*** Opening EXERCISE MATERIALS ***

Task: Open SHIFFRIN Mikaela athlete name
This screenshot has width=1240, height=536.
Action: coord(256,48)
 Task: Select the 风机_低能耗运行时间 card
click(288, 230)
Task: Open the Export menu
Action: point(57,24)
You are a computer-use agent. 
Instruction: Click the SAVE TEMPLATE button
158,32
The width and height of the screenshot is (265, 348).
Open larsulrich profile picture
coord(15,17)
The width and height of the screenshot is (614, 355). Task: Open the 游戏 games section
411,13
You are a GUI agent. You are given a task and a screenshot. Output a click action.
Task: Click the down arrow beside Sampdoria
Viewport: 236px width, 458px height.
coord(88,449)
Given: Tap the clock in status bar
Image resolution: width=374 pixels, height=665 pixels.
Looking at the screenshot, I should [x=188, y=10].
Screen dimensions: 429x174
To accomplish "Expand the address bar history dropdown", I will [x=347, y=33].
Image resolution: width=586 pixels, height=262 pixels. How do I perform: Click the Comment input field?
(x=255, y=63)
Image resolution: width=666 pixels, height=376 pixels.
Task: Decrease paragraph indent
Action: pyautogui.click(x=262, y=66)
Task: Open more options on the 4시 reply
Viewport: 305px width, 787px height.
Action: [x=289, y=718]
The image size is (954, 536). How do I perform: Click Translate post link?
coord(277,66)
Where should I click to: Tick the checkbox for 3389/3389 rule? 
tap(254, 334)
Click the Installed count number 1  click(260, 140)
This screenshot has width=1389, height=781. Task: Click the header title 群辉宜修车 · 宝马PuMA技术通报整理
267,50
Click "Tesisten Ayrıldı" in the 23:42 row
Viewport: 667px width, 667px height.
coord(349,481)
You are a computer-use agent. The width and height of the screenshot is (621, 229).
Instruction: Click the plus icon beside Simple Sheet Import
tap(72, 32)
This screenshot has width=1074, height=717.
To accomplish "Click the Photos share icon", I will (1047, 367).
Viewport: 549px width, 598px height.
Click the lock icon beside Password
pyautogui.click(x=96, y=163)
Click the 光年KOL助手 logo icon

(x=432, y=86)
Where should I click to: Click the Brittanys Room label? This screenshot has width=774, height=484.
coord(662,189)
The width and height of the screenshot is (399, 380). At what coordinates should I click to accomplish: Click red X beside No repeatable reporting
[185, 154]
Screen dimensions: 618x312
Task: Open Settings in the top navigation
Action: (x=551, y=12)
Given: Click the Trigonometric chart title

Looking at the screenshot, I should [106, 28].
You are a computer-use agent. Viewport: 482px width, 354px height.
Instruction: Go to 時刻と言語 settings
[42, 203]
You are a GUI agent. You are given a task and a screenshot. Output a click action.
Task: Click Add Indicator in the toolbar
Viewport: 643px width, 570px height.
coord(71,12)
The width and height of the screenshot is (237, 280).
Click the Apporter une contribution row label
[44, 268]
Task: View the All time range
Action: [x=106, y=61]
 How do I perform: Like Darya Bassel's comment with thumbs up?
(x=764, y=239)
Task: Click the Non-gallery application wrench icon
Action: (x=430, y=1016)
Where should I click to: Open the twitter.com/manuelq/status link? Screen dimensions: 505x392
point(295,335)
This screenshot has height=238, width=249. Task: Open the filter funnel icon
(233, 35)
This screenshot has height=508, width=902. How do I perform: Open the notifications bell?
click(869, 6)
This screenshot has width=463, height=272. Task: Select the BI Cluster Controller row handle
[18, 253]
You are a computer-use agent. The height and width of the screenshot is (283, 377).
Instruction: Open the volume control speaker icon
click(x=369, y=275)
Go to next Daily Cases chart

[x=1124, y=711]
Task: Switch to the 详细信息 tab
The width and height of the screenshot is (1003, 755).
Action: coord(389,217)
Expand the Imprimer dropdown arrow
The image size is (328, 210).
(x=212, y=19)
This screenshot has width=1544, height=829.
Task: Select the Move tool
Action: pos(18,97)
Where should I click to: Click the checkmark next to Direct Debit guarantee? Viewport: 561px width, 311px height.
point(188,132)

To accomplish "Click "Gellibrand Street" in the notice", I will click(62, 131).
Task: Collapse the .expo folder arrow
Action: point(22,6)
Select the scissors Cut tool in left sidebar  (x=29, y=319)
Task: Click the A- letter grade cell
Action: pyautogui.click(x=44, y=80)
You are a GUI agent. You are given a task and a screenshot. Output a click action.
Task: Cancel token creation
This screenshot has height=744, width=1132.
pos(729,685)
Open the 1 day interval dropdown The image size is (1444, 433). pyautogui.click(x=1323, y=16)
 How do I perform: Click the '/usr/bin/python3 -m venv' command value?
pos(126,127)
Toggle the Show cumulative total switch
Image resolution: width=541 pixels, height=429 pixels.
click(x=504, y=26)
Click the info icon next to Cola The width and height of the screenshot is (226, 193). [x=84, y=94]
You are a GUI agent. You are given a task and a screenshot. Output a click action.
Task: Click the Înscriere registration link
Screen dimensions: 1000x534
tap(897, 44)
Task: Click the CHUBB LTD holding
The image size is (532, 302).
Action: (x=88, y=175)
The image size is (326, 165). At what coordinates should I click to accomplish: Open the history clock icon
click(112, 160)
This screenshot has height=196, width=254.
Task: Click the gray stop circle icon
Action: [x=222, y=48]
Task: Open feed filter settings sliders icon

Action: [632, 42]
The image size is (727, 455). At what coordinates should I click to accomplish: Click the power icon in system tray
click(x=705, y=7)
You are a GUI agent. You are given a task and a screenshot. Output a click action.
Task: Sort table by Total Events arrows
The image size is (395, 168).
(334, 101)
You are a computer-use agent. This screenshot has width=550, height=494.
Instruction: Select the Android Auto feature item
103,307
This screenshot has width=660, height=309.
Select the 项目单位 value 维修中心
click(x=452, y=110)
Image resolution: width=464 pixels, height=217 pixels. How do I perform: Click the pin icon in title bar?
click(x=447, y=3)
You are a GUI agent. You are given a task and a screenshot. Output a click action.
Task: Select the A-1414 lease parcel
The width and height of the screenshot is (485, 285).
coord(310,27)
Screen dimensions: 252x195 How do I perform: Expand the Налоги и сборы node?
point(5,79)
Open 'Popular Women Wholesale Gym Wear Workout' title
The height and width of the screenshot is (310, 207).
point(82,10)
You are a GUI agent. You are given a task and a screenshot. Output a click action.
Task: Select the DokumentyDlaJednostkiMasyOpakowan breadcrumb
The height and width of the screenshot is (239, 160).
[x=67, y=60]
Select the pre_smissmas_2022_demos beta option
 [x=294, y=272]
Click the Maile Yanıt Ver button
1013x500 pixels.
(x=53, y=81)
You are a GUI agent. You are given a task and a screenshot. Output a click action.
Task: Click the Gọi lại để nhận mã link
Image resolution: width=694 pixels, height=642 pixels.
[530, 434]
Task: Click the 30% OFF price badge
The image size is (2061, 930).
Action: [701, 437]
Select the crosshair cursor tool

*** Closing EXERCISE MATERIALS ***

[EXERCISE DESCRIPTION]
Count the lines above that contain "computer" and reply with the figure alone.

[SOLVED EXERCISE]
5